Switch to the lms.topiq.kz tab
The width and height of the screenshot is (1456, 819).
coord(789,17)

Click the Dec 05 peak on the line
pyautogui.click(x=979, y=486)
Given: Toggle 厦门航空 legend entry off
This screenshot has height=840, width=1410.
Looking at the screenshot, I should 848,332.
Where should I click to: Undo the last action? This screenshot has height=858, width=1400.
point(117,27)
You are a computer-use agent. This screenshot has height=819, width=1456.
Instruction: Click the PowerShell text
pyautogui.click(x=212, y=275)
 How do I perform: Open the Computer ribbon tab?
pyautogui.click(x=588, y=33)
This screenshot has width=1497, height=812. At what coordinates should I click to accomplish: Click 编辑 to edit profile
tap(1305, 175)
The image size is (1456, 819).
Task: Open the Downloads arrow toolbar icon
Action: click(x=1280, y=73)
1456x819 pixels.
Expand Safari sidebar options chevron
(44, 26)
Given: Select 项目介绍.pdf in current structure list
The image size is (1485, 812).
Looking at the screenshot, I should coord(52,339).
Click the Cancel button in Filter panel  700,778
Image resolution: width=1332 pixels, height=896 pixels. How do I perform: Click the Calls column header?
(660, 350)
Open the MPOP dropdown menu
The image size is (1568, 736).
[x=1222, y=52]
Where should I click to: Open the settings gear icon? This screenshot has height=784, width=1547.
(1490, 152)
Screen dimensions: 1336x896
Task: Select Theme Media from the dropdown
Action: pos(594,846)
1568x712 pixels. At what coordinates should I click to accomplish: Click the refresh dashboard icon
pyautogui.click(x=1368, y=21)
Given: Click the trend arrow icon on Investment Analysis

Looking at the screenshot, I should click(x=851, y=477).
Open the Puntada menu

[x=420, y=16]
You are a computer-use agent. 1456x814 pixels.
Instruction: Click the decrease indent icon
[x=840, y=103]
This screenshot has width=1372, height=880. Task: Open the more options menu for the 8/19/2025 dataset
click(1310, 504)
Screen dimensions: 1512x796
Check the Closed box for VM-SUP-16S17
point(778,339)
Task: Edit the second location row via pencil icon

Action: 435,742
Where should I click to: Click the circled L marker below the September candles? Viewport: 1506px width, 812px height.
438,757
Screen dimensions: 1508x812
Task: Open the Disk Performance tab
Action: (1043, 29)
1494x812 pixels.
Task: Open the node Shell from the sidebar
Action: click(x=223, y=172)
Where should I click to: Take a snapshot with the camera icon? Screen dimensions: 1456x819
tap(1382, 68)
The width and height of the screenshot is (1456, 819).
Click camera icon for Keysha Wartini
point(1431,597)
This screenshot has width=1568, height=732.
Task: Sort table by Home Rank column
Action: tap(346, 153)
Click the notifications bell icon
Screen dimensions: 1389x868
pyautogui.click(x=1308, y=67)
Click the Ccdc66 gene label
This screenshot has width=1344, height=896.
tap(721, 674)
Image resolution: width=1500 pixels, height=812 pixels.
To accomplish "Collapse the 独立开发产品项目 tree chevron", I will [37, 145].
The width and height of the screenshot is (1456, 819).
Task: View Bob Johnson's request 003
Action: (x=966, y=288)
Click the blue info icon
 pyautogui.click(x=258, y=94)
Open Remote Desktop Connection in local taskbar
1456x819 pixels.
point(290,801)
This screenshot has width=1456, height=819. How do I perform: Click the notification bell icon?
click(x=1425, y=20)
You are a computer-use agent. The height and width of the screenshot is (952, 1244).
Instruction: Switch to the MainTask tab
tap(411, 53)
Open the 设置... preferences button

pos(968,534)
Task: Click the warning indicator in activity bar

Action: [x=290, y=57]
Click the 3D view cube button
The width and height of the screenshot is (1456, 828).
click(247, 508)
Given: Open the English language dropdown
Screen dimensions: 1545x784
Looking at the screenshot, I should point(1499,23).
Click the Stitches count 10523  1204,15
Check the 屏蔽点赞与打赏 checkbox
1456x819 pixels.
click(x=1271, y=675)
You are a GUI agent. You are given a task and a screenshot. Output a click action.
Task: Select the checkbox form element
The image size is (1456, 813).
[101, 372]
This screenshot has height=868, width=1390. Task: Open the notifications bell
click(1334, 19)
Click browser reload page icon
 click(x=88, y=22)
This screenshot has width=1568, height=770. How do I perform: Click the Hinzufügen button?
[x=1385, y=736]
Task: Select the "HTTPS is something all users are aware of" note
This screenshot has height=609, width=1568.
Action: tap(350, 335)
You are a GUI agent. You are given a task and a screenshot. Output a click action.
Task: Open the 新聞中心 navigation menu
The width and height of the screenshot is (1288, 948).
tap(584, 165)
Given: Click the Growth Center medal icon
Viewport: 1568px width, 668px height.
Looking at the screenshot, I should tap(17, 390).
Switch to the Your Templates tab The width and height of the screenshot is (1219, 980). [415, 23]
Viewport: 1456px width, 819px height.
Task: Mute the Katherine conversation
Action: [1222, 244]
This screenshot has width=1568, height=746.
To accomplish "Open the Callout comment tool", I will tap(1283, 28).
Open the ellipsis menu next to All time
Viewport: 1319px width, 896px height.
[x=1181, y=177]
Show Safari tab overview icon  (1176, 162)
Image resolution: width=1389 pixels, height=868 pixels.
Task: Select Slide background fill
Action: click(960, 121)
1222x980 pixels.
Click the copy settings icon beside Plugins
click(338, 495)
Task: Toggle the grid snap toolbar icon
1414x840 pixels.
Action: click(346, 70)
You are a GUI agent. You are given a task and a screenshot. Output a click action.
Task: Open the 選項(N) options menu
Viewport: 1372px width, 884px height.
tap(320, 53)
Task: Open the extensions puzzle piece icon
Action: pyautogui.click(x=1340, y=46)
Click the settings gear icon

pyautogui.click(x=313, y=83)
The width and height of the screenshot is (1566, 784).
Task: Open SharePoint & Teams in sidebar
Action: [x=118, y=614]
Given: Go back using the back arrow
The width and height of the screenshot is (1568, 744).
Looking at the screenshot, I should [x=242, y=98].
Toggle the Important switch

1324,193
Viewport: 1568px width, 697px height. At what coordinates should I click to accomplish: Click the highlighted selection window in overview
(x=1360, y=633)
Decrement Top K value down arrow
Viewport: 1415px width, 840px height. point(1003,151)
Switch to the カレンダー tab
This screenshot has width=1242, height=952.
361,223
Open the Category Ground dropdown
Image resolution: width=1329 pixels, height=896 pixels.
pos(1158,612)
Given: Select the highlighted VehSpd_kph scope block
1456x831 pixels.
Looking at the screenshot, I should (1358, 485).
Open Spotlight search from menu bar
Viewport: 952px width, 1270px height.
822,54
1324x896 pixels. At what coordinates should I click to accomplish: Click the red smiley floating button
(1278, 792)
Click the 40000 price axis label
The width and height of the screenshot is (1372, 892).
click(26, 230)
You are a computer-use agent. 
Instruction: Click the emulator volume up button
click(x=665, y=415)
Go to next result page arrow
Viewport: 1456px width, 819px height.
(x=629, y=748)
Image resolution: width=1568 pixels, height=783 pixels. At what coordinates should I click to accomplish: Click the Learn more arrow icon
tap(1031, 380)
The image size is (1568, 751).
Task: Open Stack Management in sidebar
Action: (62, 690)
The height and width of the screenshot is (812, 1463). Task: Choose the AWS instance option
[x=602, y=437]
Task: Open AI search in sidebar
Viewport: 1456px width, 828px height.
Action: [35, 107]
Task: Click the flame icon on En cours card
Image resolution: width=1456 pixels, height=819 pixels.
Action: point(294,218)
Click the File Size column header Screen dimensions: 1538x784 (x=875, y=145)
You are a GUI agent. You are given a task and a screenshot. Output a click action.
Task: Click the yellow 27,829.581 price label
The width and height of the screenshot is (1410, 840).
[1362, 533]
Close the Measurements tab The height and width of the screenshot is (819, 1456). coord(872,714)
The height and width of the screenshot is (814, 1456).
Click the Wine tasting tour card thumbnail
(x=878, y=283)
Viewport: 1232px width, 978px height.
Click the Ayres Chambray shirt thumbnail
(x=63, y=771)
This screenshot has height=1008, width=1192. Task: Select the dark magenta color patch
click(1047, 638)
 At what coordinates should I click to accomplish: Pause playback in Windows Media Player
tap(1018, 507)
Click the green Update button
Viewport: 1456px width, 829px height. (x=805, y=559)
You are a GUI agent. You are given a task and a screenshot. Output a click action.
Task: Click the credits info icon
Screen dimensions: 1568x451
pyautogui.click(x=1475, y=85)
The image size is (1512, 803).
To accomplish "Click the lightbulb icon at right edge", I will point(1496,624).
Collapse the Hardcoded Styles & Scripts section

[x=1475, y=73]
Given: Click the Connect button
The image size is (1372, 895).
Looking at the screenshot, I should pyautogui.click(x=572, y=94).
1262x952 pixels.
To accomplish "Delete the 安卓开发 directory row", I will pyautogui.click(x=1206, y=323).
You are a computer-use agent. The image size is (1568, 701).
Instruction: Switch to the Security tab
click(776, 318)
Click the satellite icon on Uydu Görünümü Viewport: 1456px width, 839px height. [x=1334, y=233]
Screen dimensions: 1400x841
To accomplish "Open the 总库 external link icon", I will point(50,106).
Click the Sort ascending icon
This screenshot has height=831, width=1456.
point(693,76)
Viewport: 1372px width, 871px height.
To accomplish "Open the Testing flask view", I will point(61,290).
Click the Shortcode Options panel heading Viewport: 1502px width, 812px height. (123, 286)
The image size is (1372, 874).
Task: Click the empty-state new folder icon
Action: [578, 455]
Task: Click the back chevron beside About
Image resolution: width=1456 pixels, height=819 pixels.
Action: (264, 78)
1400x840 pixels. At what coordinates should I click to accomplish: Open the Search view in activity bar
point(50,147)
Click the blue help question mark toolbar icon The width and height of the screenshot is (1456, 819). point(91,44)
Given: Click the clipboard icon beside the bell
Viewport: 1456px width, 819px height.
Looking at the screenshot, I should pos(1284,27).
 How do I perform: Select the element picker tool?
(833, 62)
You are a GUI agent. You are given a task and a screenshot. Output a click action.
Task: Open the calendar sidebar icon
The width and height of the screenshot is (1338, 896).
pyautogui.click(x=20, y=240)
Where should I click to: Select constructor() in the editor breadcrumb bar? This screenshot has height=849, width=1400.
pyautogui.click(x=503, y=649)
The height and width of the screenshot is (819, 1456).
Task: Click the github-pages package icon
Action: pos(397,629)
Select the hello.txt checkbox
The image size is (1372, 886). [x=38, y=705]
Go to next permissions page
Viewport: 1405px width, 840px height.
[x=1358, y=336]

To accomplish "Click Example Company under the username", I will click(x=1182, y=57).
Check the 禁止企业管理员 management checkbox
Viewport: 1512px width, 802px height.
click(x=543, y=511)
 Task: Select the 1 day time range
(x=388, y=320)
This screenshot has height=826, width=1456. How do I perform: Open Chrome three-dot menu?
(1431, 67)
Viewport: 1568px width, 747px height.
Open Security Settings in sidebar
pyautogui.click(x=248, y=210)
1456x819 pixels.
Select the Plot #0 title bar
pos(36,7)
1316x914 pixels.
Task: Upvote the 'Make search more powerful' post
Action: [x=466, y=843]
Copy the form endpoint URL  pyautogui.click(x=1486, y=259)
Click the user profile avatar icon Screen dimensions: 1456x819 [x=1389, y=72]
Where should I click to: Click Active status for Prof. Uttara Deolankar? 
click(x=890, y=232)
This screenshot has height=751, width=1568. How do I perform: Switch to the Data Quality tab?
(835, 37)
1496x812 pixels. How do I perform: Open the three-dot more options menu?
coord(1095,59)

§ REQUIRED WORK
Of the entries listed above, reproduce only the lines starting at the line containing "Viewport: 1372px width, 871px height." and ending at the line containing "Click the user". Include both, exactly as they stand.

§ EXPECTED ANSWER
Viewport: 1372px width, 871px height.
To accomplish "Open the Testing flask view", I will point(61,290).
Click the Shortcode Options panel heading Viewport: 1502px width, 812px height. (123, 286)
The image size is (1372, 874).
Task: Click the empty-state new folder icon
Action: [578, 455]
Task: Click the back chevron beside About
Image resolution: width=1456 pixels, height=819 pixels.
Action: (264, 78)
1400x840 pixels. At what coordinates should I click to accomplish: Open the Search view in activity bar
point(50,147)
Click the blue help question mark toolbar icon The width and height of the screenshot is (1456, 819). point(91,44)
Given: Click the clipboard icon beside the bell
Viewport: 1456px width, 819px height.
Looking at the screenshot, I should pos(1284,27).
 How do I perform: Select the element picker tool?
(833, 62)
You are a GUI agent. You are given a task and a screenshot. Output a click action.
Task: Open the calendar sidebar icon
The width and height of the screenshot is (1338, 896).
pyautogui.click(x=20, y=240)
Where should I click to: Select constructor() in the editor breadcrumb bar? This screenshot has height=849, width=1400.
pyautogui.click(x=503, y=649)
The height and width of the screenshot is (819, 1456).
Task: Click the github-pages package icon
Action: pos(397,629)
Select the hello.txt checkbox
The image size is (1372, 886). [x=38, y=705]
Go to next permissions page
Viewport: 1405px width, 840px height.
[x=1358, y=336]

To accomplish "Click Example Company under the username", I will click(x=1182, y=57).
Check the 禁止企业管理员 management checkbox
Viewport: 1512px width, 802px height.
click(x=543, y=511)
 Task: Select the 1 day time range
(x=388, y=320)
This screenshot has height=826, width=1456. How do I perform: Open Chrome three-dot menu?
(1431, 67)
Viewport: 1568px width, 747px height.
Open Security Settings in sidebar
pyautogui.click(x=248, y=210)
1456x819 pixels.
Select the Plot #0 title bar
pos(36,7)
1316x914 pixels.
Task: Upvote the 'Make search more powerful' post
Action: [x=466, y=843]
Copy the form endpoint URL  pyautogui.click(x=1486, y=259)
Click the user profile avatar icon Screen dimensions: 1456x819 [x=1389, y=72]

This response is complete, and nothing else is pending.